Alpacas and flypaper don’t mix. Just ask King George, who just had to jump up and see what it was all about, and then it got all matted in his hair. Getting it out was a trick. While alpacas look huggable, because they are so fluffy, they are actually relatively aloof, and certainly prefer sporting flypaper sticking out of their dreadlocks to being fussed over. They are not like goats or dogs, who have been bred to snuggle for thousands of years. Alpacas will come close to you, and perhaps even kiss, but aren’t so into being touched. Hands wig them out. There’s even “Berserk Male Syndrome,” which is a condition for alpacas (and llamas) thought to be caused by too much early snuggling. Eventually, they can start to freak and become hyper-aggressive. So, be a reserved New Englander around alpacas.
Then, another flypaper incident this week also resulted in disaster. Shortly after I moved the flypaper out of the alpaca stall, I found it had fallen once again. This time, a star-crossed barn swallow succumbed to its treacherous stickiness. He was probably trying to be helpful, catching flies. If only he’d have caught more, I wouldn’t have had to resort to these awful insecticidal tactics. But I do have to manage the damned flies. The alpacas have designated two latrine sites, and one is in their stall. The flies just love that ... site.

Alpaca poop isn’t all bad. It’s actually a highly prized fertilizer. Technically, it can go right on your plants, without aging first, as it won’t “burn” plants. But there are pathogens in it, as well as likely traces of their monthly deworming medication (administered via syringe, which is another adventure…), so it’s better to compost it for a year, if used on edibles. Also, certain beagles (who shall remain nameless) will hopefully be less inclined to roll in/eat it once it comes to resemble dirt, rather than being so poignantly infused with the irresistible doggie perfume inherent in its farm-fresh form.

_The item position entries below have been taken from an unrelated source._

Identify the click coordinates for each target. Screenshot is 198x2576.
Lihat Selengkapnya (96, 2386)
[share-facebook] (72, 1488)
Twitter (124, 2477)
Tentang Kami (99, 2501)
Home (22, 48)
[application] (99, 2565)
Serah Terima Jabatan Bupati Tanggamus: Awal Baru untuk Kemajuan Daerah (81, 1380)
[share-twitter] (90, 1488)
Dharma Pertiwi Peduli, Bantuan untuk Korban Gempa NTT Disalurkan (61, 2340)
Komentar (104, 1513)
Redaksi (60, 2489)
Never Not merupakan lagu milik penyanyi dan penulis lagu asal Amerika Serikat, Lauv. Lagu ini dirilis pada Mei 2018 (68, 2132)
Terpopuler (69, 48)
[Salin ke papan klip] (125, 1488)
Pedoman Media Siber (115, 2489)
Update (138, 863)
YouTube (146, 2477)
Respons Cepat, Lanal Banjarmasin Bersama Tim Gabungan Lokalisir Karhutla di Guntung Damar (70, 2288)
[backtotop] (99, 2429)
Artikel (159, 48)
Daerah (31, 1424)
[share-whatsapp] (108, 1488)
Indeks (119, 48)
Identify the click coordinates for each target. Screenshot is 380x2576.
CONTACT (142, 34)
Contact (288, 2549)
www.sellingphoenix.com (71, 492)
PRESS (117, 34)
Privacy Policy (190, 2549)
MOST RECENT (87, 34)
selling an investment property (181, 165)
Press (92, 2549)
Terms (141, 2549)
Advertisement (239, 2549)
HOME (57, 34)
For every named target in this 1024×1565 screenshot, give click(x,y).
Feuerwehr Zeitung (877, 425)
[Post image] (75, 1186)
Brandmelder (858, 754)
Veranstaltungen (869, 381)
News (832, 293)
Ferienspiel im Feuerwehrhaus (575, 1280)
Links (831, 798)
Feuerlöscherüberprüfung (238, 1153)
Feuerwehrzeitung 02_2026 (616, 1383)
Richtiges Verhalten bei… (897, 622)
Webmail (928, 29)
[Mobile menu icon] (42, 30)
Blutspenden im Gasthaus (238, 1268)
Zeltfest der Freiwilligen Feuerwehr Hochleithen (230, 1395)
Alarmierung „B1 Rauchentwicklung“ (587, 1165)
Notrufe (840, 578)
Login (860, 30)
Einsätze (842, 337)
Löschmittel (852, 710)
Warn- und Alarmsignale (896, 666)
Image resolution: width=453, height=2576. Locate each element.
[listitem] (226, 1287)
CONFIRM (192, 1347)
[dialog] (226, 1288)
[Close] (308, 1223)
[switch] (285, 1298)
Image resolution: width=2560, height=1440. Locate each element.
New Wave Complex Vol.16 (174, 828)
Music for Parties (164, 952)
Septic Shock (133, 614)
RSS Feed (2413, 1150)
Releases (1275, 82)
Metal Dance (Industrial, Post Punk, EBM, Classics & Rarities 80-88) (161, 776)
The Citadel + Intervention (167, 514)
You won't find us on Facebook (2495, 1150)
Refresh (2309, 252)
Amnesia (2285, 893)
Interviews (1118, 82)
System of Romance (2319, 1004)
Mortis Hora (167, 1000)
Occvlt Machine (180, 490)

Something else about alpacas you should know: they don’t just spit at each other. That’s a myth. Trust me on this one. That might be their general intention, but if they get too excited about their food, they forget that you’re not another alpaca, and then phhhtttttppppptttt! And it’s not just saliva, it’s also gastric juices. So, I’ve learned not to give them their favorite treats when I’m dressed for work, and avoid looking them in the eye when I approach them when this special grain is present.
Barf-spit aside, they are lovely, Dr. Seuss kinds of creatures, who do impossible things with their necks and produce miraculously warm and soft fiber. Figuring out how to process it will be next spring’s puzzle. Now, I’m happy that they are munching down the grass in my paddock, and hopefully not eating the buttercup, which is toxic to them, or my various intentional plants and trees back there, such as my apothecary roses, medlar tree, blueberries, and so on. The paddock also houses my “experimental orchard.” While the alpacas do seem like the result of some awry science experiment, hopefully, the ecosystem back there will find a balance where all can coexist.